Wednesday, September 5, 2012

The US and the Global Competitiveness Report

The World Economic Forum released its latest update of the Global Competiveness Report this morning.  You may have heard that the US slipped to 7th in the rankings (Switzerland is #1 followed by Singapore).  Let's take a quick look at some of the strengths and weaknesses of the US economy based on the report.  First, here are the results of a survey of businesses in which they indicate the most problematic factors for doing business:
  1. inefficient government bureaucracy, 15%
  2. tax rates, 14.1%
  3. tax regulations, 10.8%
  4. access to financing, 9.5%
The index and subsequent ranking doesn't include the survey results, but instead focuses on what's perceived as the building blocks of competitiveness relative to other nations.  What are the strengths and weaknesses of the US economy?  There are three major categories: basic requirements, efficiency enhancers, and innovation and sophistication.  The lowest ranking involves basic requirements (33rd out of 144) led by a low ranking in macroeconomic environment (111), predominantly due to debt-related issues including budget balance (140), government debt (136), and national savings (114).  The other significant weakness was total tax rate as a percent of profits (103), which is in the efficiency enhancers category.

The US fared better in the other two categories: efficiency enhancers (ranked 2nd) and innovation & sophistication (7).  Strengths in terms of efficiency enhancers included domestic market size (#1), redundancy costs (1), tertiary enrollment (2nd), and foreign market size (2).  The US was in the top 15 in every component of the innovation/sophistication category led by extent of marketing (3), university-industry collaboration (5), and availability of scientists and engineers (5).

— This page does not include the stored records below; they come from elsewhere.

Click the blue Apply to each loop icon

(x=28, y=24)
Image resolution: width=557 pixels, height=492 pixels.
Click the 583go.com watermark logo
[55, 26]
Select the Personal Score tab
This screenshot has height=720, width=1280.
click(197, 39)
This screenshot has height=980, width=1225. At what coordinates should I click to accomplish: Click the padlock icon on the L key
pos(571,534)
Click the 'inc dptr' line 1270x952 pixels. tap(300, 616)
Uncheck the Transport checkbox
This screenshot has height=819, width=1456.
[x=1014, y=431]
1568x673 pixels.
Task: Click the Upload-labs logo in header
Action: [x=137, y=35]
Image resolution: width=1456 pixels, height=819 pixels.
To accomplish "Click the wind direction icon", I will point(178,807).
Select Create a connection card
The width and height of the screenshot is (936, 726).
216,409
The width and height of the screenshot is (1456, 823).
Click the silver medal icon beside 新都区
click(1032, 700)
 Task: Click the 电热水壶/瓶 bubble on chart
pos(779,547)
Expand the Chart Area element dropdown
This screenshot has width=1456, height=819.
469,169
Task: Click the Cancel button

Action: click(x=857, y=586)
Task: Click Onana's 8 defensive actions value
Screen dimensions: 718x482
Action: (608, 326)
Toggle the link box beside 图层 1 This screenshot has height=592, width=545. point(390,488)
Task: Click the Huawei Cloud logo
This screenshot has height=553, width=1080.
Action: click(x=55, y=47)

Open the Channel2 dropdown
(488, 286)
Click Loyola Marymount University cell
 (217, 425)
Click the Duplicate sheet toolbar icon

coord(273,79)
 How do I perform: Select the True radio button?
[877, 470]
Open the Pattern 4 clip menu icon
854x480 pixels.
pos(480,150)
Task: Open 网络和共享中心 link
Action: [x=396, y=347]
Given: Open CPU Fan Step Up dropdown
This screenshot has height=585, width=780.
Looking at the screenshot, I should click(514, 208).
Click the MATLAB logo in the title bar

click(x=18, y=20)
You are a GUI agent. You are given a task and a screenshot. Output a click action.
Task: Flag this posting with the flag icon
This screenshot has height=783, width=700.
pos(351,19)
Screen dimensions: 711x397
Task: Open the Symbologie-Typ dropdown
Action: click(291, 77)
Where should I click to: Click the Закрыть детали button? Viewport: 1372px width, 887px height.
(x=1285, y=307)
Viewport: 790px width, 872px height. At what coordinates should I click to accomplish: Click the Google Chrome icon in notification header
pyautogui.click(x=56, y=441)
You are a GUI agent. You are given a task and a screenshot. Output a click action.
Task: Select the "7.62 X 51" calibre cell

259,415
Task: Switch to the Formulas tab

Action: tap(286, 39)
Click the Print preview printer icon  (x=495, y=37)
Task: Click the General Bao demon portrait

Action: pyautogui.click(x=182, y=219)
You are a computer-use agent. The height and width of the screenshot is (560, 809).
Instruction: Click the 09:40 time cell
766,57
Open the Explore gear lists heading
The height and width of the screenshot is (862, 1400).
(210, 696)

What does the report say about how the US can enhance its competitiveness?  It seems that the private sector is doing pretty well, though there's always room for improvement.  Clearly, to no one's surprise, the area in need of most improvement involves fiscal policy in general and getting the deficit under control in particular.  Though one can debate the specifics, tax reform that eliminates deductions and lowers tax rates can help improve the ranking in terms of tax rates as a percent of profits.  Depending on how it's designed, it could also help to reduce the deficit.  Entitlement reform and other efforts to reduce the growth of government spending can help remedy the debt-related weaknesses.  Basically, the report provides further evidence that policymakers must make serious attempts to reform fiscal policy in order to enhance the competitiveness of the US economy relative to the rest of the world.